The lines from the one containing "The image size is (475, 445)." through the last one in the data: please copy those exactly, and only those, without the pictures.
——
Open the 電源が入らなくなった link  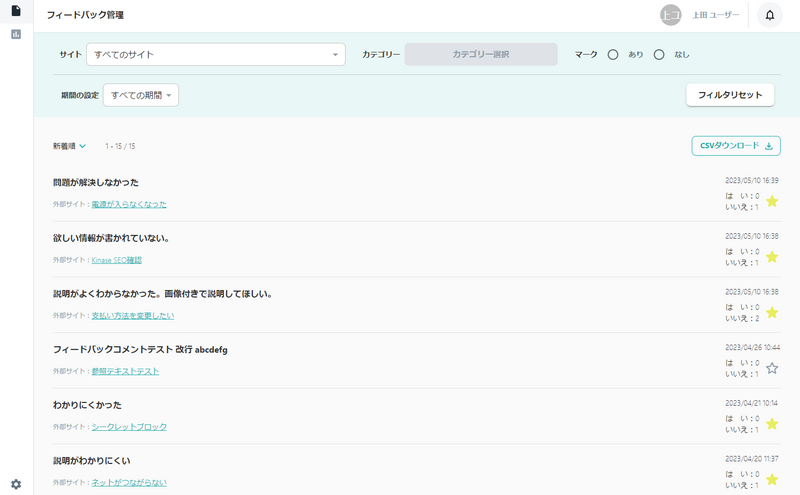[129, 204]
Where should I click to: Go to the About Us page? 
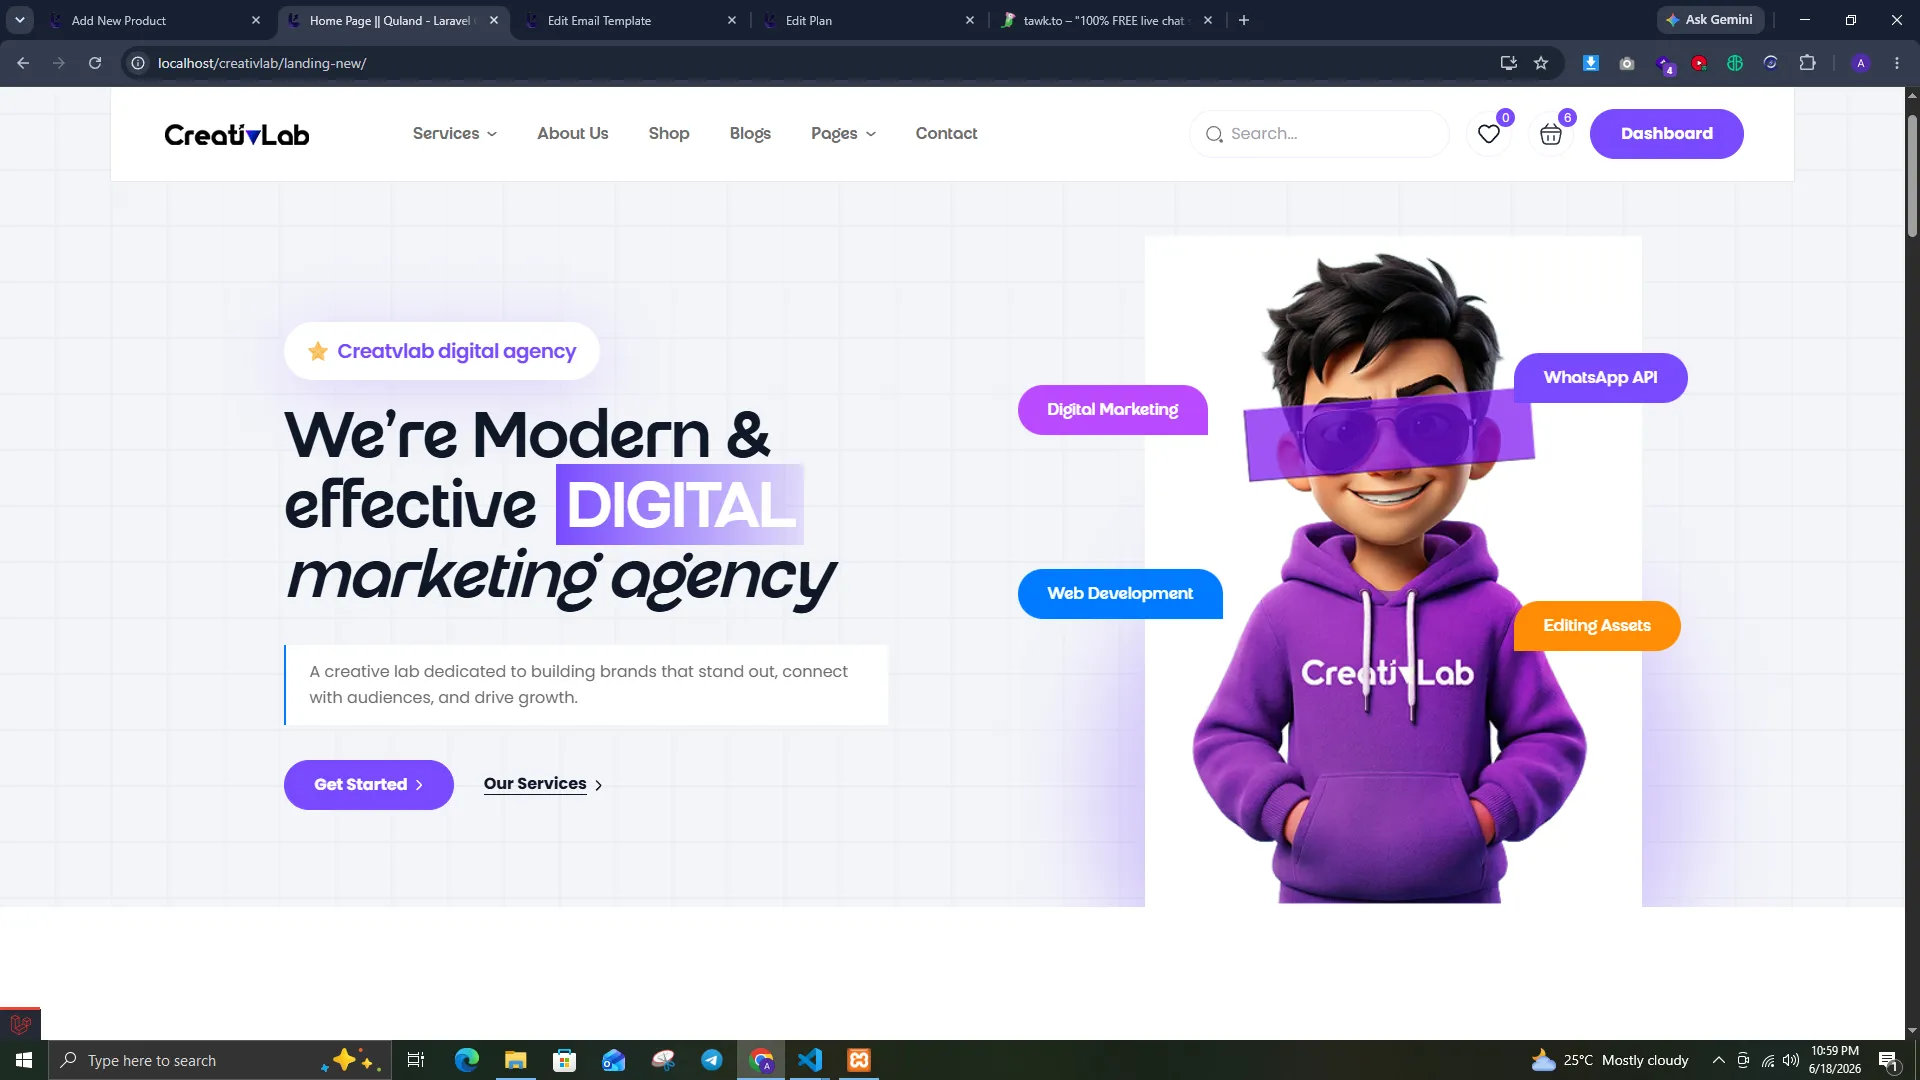(573, 134)
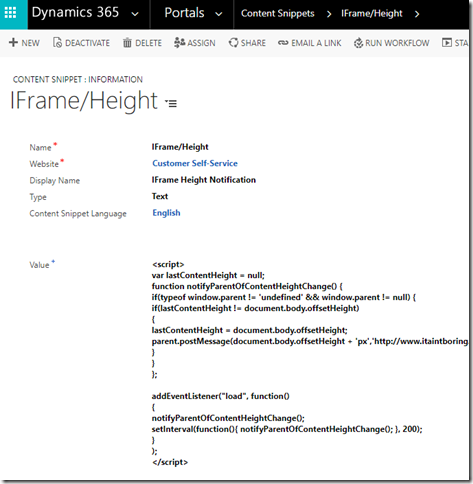This screenshot has height=484, width=473.
Task: Expand the Dynamics 365 dropdown chevron
Action: click(135, 14)
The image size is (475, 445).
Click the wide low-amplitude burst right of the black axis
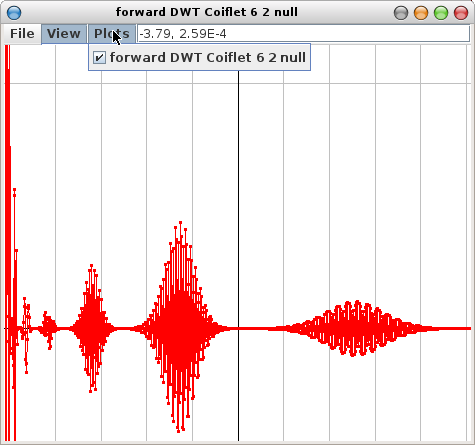(x=357, y=329)
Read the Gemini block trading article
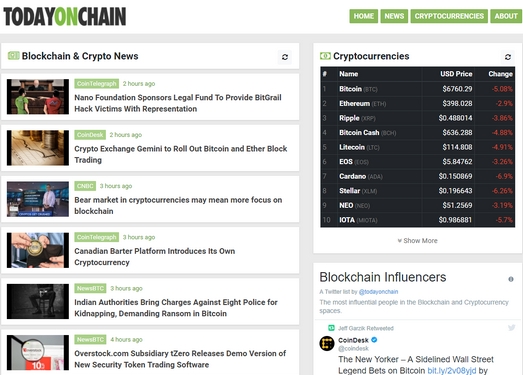 [x=180, y=154]
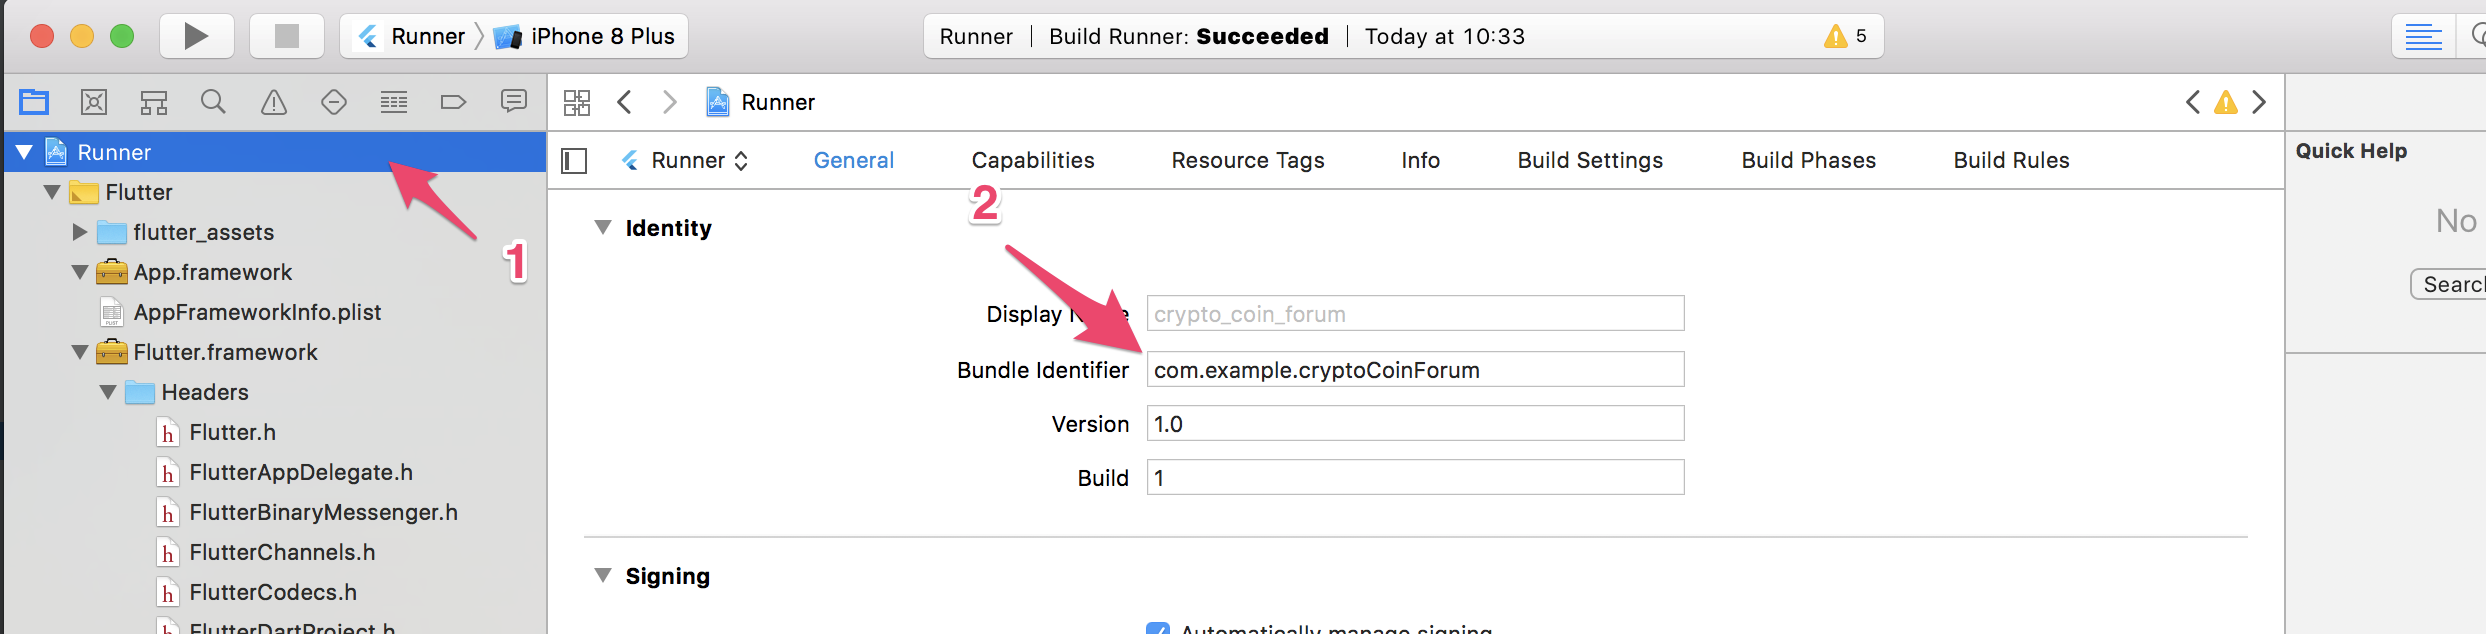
——
REPLY
The image size is (475, 445).
Click the wide low-amplitude burst right of the black axis
(x=357, y=329)
Read the Gemini block trading article
 [x=180, y=154]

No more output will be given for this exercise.